What you have to do: Identify every line in the records below that contains the word "agent", and copy each of those lines.

+ + +

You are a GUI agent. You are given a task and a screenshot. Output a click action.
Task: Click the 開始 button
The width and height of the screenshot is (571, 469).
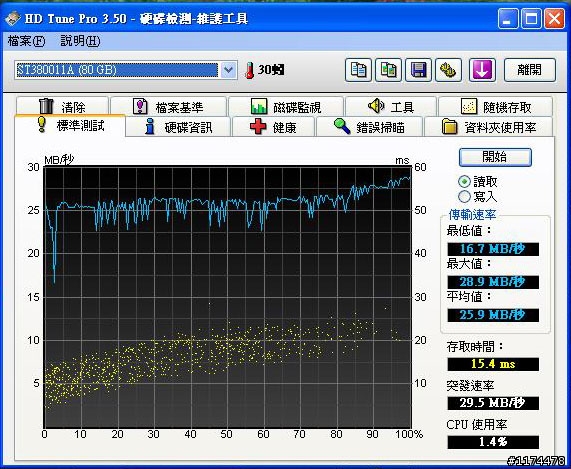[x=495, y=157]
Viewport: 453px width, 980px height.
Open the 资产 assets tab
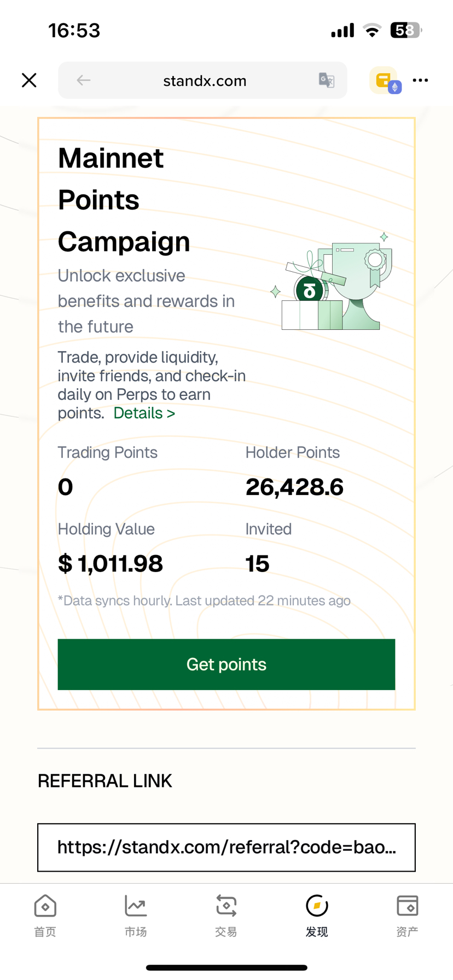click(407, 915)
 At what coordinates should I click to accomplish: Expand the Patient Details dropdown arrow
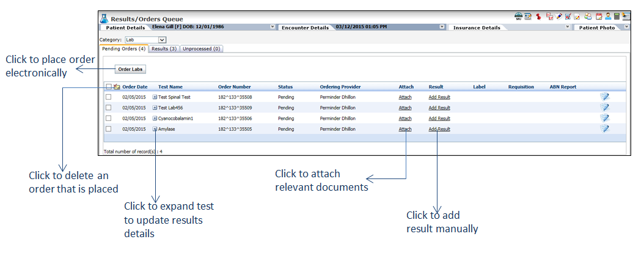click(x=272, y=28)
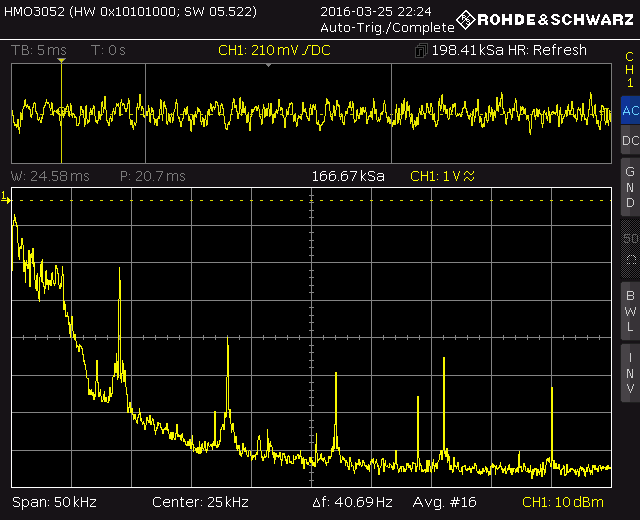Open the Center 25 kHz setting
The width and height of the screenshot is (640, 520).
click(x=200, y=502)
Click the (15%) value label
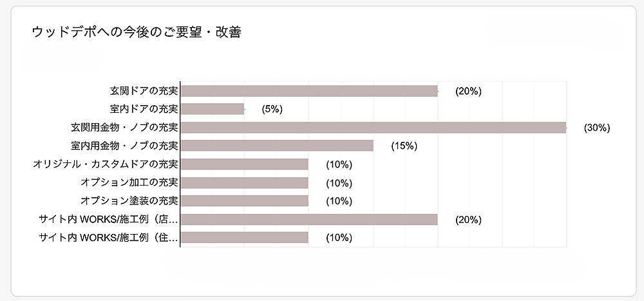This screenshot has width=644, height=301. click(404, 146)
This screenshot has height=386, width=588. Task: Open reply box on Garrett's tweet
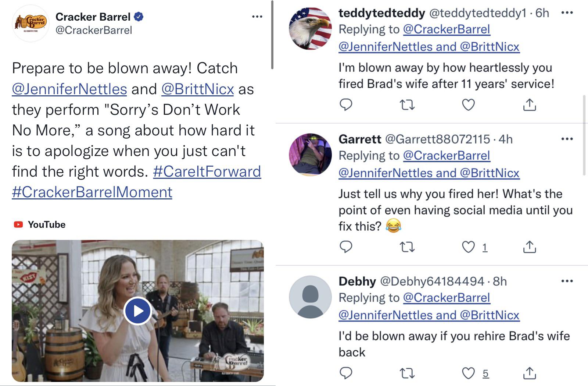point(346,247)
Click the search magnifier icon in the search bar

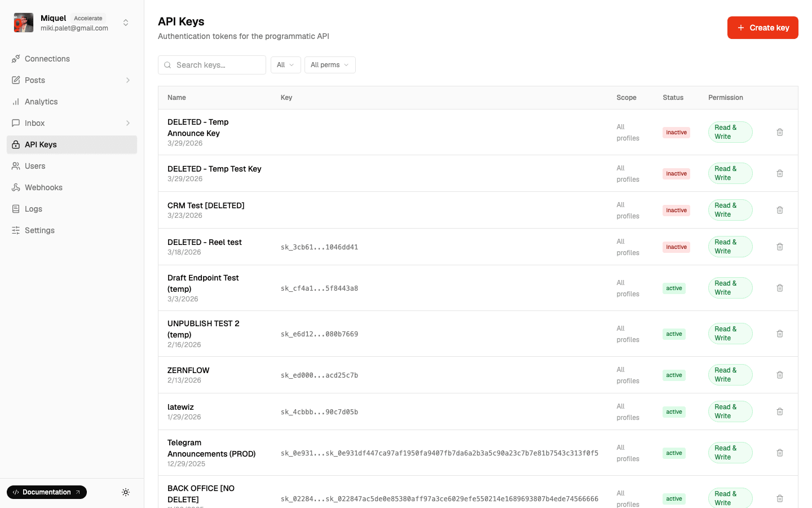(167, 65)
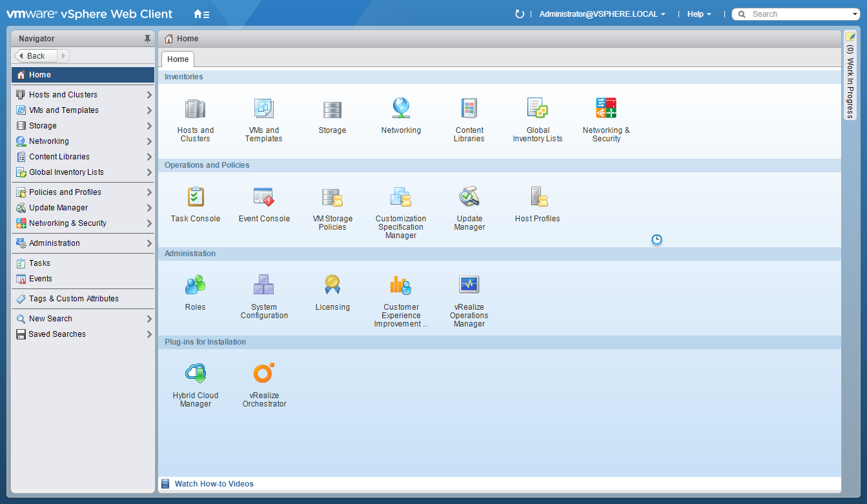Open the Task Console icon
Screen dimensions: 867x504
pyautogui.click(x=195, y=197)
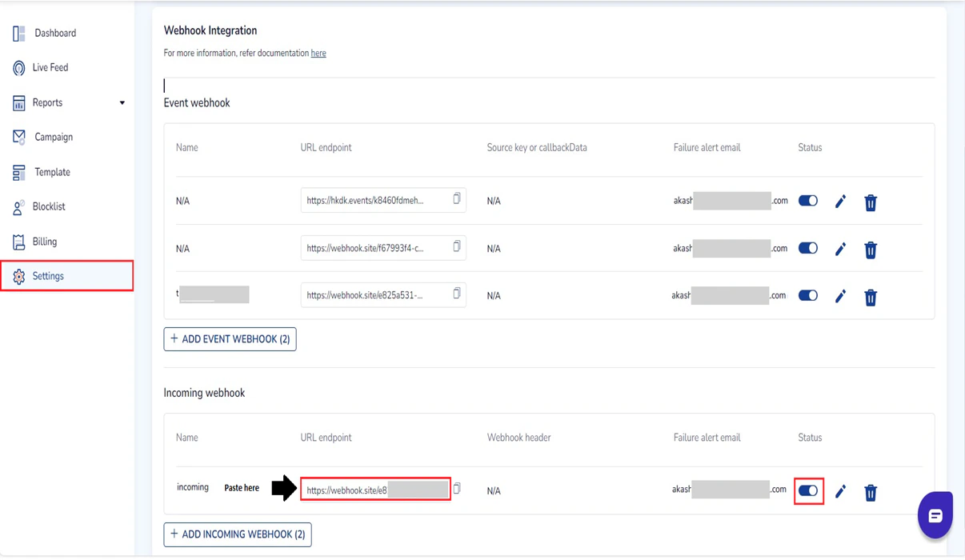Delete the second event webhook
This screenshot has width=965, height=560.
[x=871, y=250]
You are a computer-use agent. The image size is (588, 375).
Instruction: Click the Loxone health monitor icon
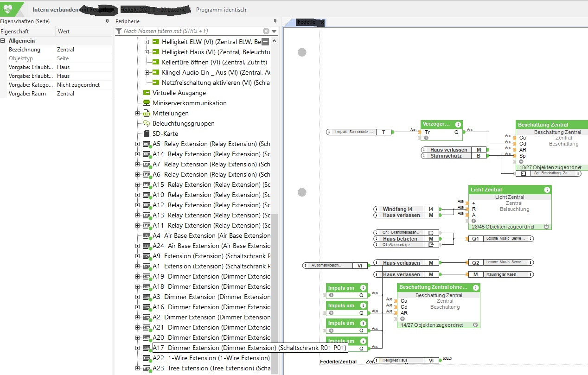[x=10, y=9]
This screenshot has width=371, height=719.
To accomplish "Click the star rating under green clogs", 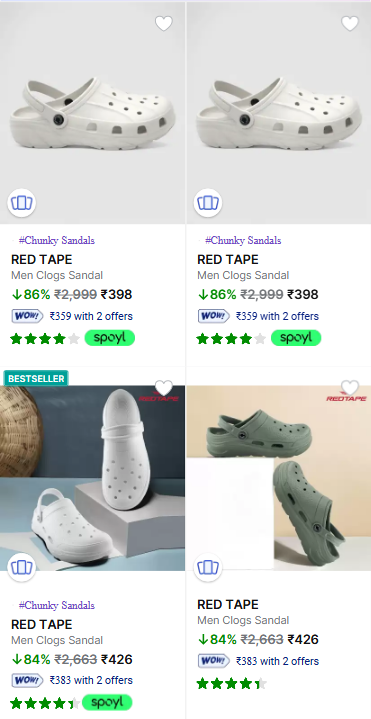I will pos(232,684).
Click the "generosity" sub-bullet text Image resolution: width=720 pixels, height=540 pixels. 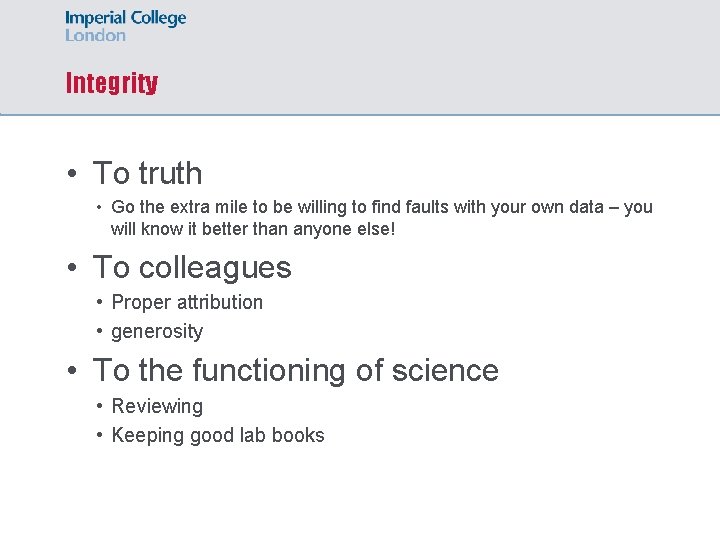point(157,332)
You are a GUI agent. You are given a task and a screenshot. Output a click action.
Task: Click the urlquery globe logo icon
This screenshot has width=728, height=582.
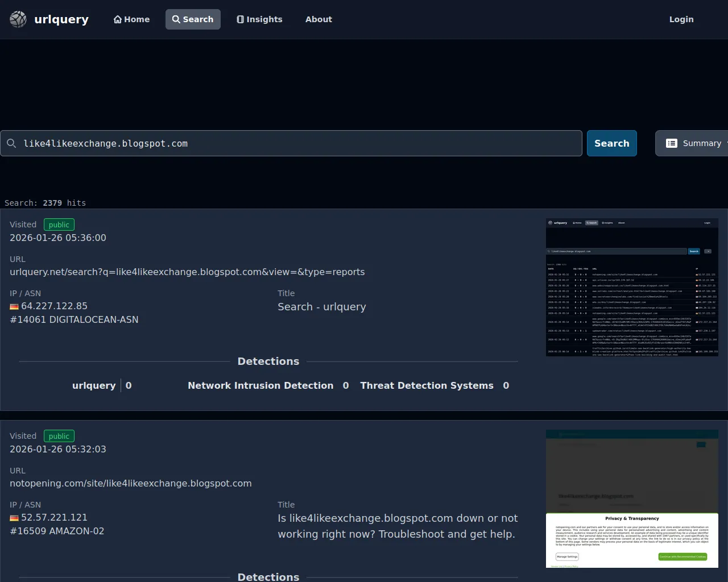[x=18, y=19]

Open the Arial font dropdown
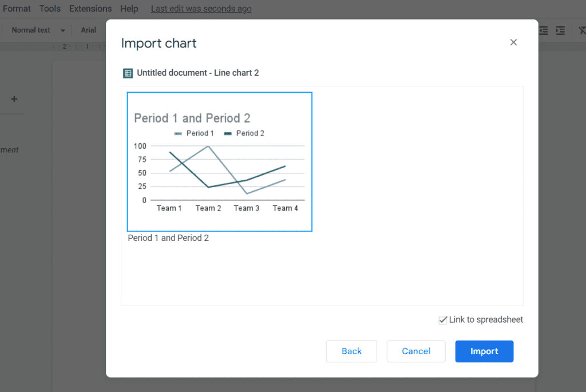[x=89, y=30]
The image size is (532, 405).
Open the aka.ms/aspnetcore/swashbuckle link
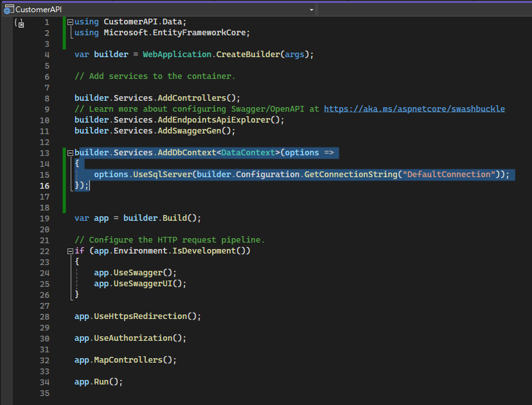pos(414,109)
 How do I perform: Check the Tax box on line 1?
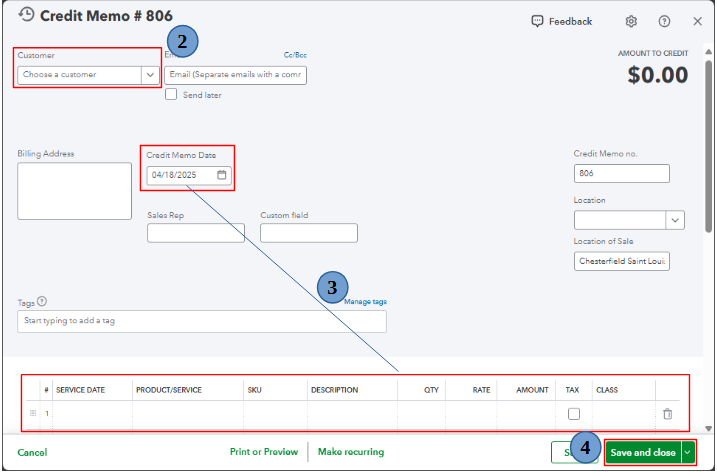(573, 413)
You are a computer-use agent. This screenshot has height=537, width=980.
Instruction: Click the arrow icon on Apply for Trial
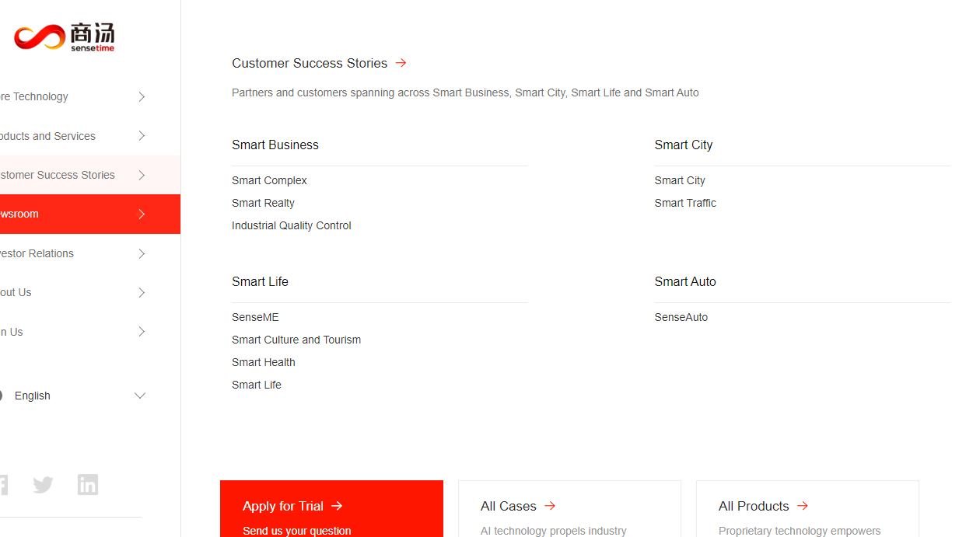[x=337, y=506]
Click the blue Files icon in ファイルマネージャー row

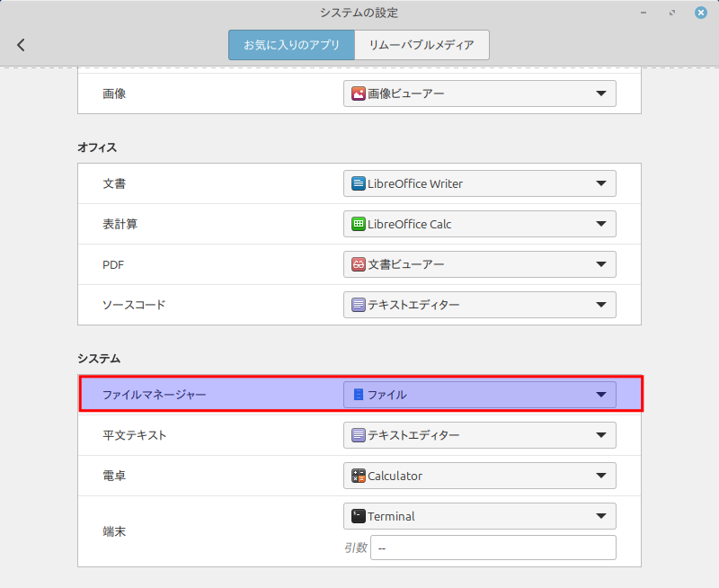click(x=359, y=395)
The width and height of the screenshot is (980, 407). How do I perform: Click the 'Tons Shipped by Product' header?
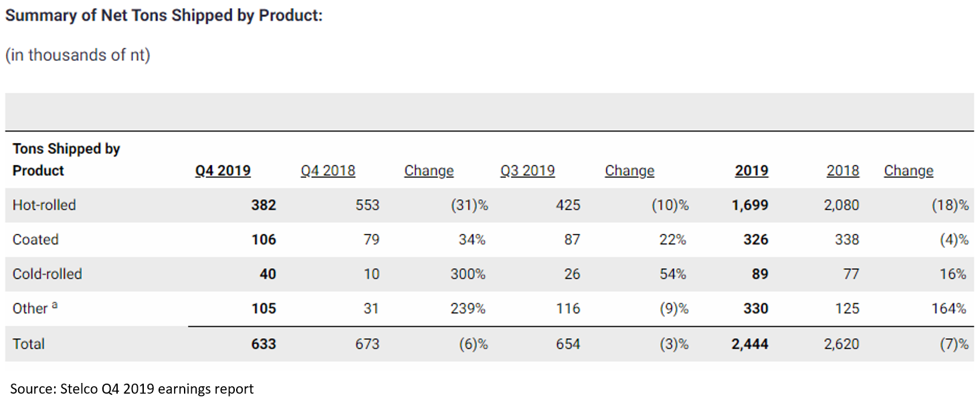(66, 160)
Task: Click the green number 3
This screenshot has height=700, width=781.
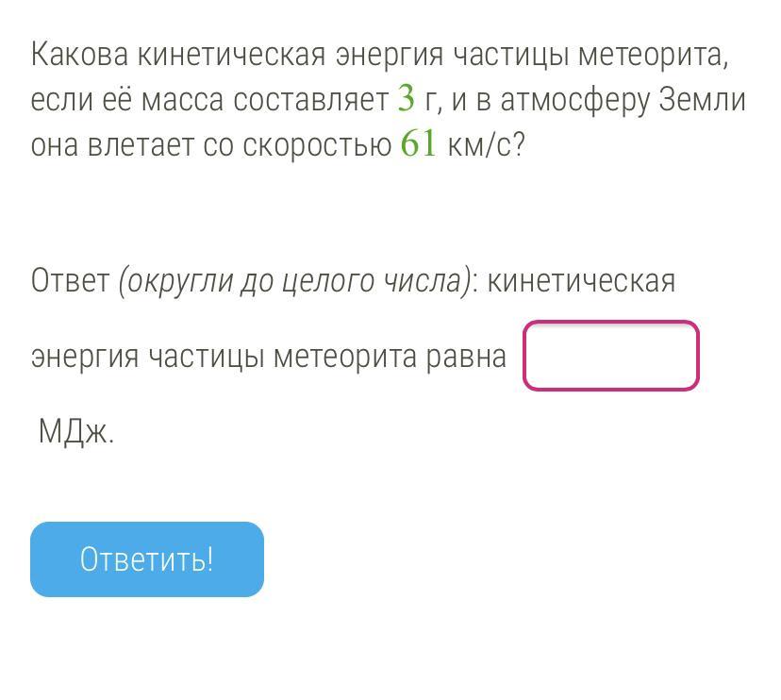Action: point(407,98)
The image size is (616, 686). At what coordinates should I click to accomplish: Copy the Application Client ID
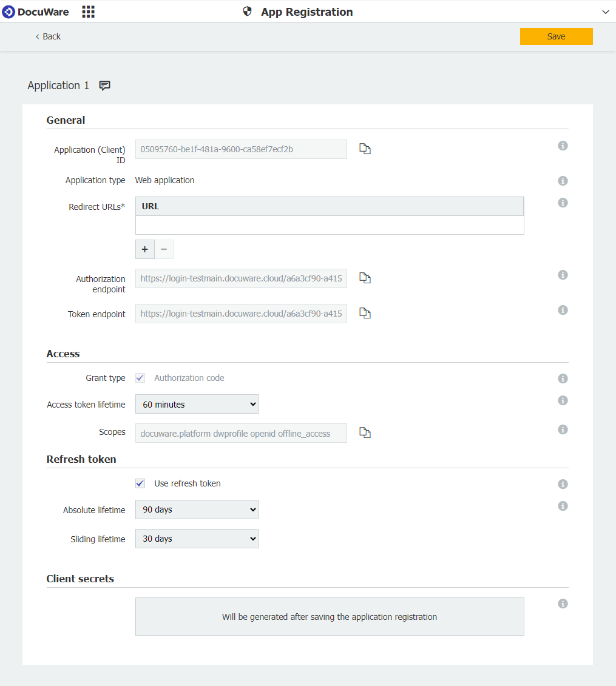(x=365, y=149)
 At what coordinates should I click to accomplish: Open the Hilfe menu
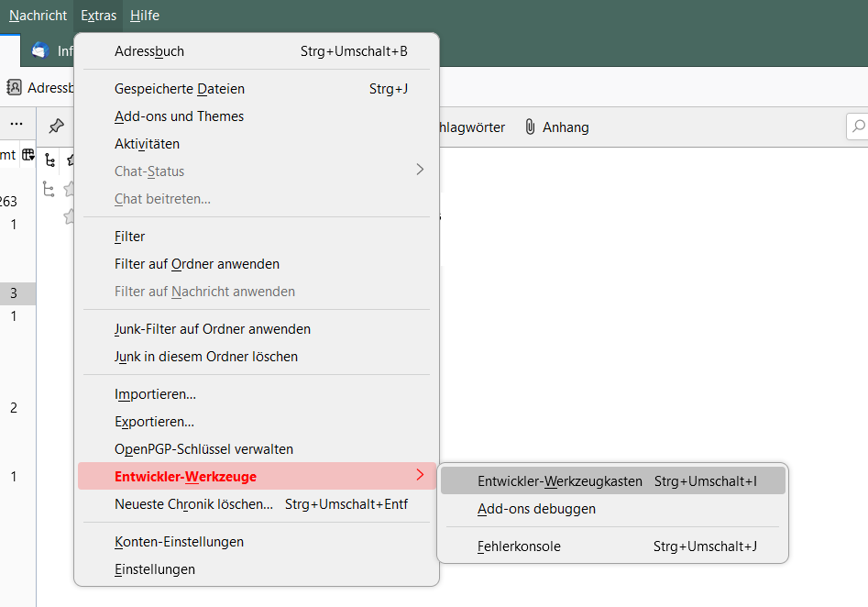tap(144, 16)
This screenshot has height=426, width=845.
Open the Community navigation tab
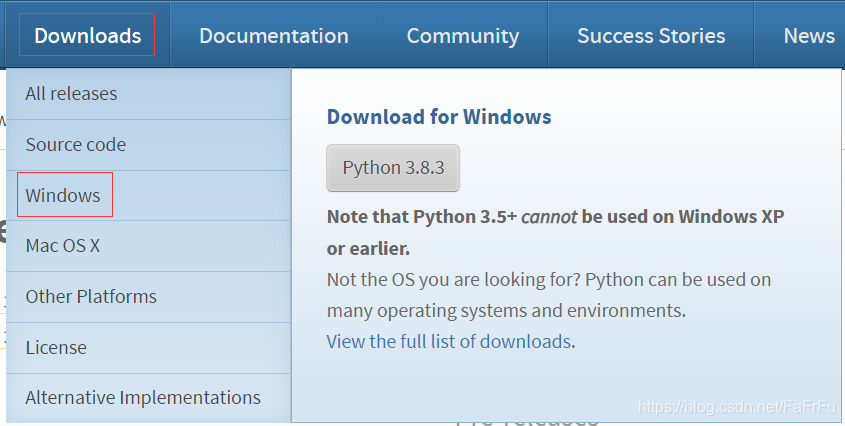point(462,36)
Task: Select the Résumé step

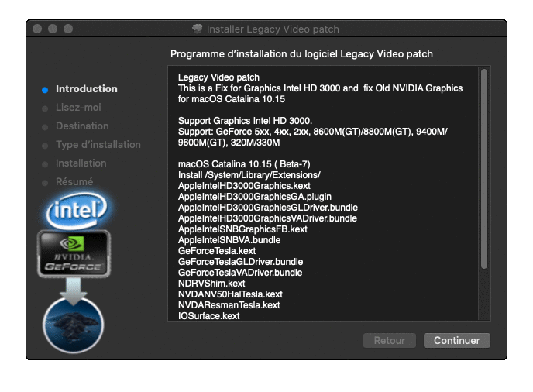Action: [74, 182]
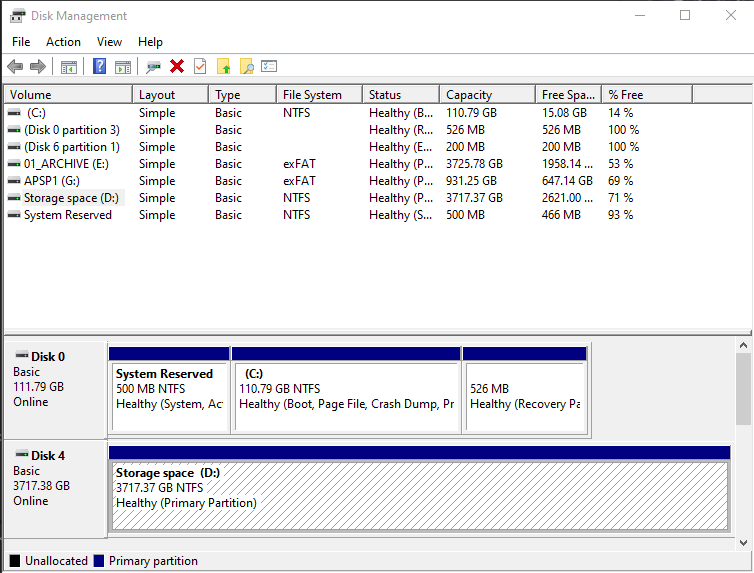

+ + +

Result:
You are a GUI agent. You are given a task and a screenshot. Output a click action.
You are a computer-use agent. The image size is (588, 375).
You are a GUI agent. You are given a task and a screenshot. Output a click action.
You are a computer-use agent. This screenshot has height=537, width=980.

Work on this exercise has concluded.